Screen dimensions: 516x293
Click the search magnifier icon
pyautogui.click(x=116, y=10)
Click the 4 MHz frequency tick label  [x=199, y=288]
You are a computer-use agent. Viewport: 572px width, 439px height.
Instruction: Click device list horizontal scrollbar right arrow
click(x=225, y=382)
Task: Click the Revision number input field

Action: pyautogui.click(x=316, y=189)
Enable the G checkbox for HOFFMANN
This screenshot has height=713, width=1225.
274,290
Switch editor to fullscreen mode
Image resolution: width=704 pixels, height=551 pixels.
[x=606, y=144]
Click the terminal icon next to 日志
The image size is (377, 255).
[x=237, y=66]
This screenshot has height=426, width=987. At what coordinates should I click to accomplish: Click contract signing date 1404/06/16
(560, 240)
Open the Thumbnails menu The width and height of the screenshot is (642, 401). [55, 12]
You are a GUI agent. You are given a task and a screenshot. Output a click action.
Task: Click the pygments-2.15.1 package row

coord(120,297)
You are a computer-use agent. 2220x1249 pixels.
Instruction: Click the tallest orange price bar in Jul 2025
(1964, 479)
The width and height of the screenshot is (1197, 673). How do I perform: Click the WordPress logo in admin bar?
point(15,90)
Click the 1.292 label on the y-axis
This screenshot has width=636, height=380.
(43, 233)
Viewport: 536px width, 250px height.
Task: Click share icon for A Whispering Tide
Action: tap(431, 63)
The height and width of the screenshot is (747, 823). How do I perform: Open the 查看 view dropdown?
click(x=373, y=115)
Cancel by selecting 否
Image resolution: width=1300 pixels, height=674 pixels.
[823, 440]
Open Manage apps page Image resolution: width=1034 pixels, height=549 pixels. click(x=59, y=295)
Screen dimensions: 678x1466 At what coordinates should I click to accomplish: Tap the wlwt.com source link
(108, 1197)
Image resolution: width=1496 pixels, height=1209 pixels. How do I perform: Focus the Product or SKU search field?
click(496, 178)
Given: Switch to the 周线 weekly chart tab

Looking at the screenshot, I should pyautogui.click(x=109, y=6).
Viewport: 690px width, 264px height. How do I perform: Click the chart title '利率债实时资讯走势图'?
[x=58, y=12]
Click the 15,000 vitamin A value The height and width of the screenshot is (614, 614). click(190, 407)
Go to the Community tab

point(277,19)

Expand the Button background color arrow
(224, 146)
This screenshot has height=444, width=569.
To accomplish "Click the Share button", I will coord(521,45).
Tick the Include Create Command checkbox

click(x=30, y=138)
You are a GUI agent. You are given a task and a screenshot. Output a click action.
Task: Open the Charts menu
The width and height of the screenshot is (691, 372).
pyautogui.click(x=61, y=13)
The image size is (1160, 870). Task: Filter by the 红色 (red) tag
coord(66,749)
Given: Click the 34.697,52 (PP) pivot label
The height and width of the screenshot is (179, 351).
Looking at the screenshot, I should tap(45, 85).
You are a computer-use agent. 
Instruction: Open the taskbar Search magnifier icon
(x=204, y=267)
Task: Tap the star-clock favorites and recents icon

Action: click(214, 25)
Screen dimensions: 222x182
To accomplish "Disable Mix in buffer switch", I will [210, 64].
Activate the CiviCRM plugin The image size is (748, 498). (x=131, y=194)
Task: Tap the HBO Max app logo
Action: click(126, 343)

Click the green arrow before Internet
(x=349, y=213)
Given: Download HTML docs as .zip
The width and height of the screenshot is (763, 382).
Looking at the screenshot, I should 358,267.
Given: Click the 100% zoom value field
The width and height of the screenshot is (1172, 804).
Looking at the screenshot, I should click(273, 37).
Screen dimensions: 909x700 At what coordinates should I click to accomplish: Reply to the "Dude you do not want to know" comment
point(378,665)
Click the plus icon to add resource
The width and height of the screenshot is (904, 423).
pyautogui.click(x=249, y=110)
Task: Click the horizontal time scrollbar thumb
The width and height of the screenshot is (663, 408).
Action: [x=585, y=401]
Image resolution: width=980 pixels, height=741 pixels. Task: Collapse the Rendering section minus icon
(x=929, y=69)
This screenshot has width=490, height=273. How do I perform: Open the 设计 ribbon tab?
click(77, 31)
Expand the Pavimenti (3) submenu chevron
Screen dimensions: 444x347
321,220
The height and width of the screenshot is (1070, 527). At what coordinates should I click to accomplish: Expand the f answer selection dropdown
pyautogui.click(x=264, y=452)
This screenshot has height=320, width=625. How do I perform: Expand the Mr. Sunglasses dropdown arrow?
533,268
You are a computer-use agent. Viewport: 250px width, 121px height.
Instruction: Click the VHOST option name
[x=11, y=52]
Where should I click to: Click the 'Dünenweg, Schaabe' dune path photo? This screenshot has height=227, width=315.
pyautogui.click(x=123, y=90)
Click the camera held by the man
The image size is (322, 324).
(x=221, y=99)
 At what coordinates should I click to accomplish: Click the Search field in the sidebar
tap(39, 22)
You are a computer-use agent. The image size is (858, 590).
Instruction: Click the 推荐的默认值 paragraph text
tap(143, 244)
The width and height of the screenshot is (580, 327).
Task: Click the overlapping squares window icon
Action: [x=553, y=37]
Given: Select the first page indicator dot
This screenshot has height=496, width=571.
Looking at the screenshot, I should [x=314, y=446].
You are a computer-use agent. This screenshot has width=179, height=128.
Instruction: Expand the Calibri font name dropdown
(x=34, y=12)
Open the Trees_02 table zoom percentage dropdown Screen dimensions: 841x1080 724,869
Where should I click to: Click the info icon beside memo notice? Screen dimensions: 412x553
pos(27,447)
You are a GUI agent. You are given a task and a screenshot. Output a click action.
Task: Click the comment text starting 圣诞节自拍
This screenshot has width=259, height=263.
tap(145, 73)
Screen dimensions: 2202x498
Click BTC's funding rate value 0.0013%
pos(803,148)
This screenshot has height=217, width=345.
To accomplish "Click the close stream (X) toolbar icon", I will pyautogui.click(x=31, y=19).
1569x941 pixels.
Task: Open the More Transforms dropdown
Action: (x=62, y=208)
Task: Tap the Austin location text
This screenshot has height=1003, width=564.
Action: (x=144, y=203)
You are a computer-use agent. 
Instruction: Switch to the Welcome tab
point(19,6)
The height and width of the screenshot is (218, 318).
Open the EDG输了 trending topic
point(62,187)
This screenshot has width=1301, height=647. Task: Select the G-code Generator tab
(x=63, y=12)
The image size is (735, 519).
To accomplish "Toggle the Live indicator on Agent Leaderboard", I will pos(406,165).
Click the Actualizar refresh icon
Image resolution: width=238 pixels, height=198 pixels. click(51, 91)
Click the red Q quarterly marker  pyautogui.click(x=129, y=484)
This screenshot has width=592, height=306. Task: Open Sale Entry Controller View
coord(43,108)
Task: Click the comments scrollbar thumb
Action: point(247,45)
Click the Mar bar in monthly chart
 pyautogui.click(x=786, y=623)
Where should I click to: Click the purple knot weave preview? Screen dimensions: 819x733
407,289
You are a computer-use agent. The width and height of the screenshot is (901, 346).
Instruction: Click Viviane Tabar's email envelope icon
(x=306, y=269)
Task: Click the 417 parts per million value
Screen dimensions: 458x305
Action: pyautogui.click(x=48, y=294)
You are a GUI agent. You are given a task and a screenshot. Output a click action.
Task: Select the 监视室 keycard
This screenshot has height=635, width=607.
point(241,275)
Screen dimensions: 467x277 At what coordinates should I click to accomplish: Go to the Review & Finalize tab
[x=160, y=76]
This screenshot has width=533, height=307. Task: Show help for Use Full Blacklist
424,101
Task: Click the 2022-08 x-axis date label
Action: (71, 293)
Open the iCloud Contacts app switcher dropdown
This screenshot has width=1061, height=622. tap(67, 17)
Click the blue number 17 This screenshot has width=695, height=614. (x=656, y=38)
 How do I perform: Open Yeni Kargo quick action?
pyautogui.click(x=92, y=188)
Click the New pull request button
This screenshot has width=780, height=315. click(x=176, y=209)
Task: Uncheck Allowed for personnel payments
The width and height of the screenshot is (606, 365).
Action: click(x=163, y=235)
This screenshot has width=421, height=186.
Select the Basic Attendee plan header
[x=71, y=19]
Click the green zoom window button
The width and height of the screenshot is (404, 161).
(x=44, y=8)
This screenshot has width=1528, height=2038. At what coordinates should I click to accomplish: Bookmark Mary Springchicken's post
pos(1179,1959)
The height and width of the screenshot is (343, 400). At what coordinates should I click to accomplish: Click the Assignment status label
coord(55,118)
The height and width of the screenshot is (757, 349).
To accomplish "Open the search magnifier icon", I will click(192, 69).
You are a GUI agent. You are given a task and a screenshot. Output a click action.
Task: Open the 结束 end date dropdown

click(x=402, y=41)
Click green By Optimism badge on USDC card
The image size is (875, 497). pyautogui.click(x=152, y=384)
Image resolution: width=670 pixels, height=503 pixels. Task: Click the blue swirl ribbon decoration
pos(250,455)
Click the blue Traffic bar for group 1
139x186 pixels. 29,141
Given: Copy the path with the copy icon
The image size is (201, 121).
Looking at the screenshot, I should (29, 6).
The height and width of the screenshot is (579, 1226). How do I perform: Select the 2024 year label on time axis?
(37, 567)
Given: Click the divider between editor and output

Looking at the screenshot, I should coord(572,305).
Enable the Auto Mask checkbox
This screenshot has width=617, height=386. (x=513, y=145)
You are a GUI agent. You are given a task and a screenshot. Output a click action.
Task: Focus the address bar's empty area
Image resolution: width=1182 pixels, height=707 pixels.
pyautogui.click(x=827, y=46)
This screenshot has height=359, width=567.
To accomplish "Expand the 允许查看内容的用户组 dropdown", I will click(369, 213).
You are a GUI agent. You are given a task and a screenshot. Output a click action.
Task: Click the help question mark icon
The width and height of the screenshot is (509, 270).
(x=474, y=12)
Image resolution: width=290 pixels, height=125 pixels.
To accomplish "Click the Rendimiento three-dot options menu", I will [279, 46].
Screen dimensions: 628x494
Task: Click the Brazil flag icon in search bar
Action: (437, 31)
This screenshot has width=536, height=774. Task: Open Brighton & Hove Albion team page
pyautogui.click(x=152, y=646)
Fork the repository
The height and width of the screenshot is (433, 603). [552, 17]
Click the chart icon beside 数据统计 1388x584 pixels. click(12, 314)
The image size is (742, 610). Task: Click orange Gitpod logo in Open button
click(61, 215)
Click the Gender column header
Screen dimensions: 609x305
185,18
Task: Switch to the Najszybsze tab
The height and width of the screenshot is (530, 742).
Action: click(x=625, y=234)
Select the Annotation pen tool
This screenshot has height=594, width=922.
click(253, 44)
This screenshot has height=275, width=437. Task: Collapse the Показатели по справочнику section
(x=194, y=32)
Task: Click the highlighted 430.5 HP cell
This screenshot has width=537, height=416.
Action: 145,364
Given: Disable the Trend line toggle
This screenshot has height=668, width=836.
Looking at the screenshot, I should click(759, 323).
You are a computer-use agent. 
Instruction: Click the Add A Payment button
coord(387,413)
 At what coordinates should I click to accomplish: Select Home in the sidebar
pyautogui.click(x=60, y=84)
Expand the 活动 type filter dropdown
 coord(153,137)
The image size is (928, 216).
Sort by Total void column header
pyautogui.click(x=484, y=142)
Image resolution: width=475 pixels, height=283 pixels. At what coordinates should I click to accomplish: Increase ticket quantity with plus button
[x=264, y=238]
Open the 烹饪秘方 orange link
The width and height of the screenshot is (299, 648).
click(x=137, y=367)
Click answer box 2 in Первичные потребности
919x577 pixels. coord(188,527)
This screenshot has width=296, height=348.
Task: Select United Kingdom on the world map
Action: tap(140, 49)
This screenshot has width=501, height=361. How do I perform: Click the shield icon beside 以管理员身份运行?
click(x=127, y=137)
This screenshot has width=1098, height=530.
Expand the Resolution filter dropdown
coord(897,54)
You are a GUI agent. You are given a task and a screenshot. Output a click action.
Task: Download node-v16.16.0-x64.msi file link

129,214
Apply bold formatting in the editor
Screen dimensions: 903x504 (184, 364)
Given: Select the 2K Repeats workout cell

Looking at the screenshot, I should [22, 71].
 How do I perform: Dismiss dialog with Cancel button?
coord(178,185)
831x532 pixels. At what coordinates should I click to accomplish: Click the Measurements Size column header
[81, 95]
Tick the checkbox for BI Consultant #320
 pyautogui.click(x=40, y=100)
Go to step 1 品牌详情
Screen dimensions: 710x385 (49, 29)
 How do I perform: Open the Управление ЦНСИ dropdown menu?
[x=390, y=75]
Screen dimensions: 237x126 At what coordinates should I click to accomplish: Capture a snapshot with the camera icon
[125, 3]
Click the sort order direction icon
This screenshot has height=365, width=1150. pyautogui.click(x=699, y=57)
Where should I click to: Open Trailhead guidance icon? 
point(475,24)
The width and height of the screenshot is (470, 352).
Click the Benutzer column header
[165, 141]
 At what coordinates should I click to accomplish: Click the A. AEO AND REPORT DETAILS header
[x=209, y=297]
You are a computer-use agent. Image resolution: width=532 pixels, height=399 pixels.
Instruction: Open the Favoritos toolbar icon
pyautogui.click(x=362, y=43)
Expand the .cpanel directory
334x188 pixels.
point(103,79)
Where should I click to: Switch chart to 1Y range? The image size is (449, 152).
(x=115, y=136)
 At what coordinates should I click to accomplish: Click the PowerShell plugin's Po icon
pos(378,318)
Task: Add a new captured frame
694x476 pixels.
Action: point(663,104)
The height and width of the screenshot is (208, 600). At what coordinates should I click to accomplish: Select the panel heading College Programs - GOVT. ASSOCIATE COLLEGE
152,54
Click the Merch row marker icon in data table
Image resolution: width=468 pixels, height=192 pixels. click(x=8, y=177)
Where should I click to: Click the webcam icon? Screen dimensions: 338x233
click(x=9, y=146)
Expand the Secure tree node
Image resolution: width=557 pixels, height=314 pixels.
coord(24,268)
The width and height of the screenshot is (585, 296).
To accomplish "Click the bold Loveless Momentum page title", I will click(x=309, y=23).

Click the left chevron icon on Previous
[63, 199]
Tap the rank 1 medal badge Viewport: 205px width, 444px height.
--------
■ **DESCRIPTION OF THE TASK**
Write out exactly the lines from the line containing "Click the Merch row marker icon in data table" to the end of the listing above, both included, and nothing else.

■ **RESULT OF THIS TASK**
Click the Merch row marker icon in data table
Image resolution: width=468 pixels, height=192 pixels. click(x=8, y=177)
Where should I click to: Click the webcam icon? Screen dimensions: 338x233
click(x=9, y=146)
Expand the Secure tree node
Image resolution: width=557 pixels, height=314 pixels.
coord(24,268)
The width and height of the screenshot is (585, 296).
To accomplish "Click the bold Loveless Momentum page title", I will click(x=309, y=23).

Click the left chevron icon on Previous
[63, 199]
Tap the rank 1 medal badge Viewport: 205px width, 444px height.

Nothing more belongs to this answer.